» INSTRUCTIONS TO FOLLOW:
In total, how many lines of the data contain the word "screenshot"? Only that number is wanted.

» SOURCE RECORDS:

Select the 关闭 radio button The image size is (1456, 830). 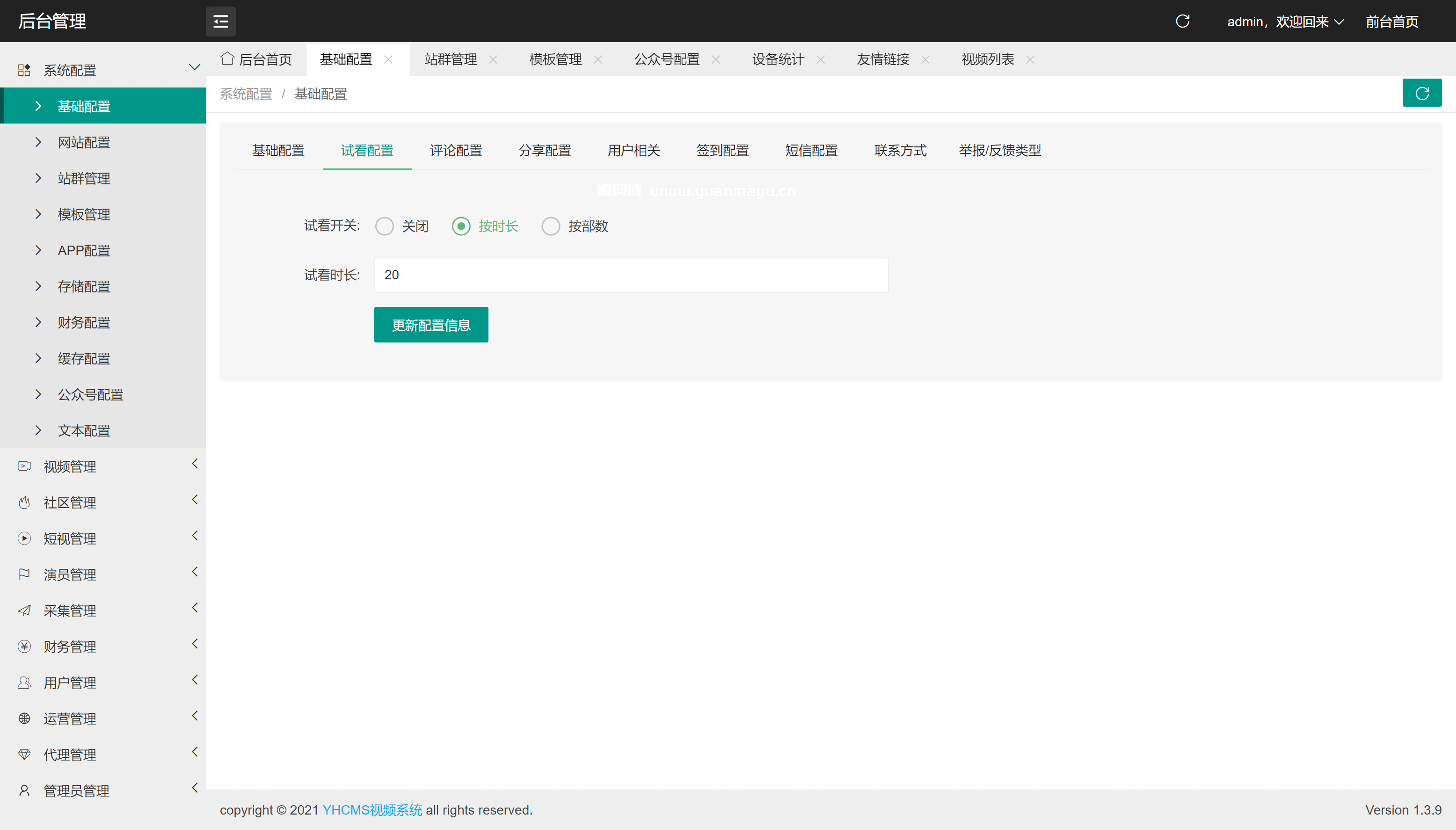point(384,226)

--

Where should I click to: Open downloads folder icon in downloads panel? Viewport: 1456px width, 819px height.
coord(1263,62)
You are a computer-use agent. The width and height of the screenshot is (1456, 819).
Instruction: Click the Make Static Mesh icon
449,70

---

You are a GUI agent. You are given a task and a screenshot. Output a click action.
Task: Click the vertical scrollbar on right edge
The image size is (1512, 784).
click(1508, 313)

» THE COMPLETED TASK:
2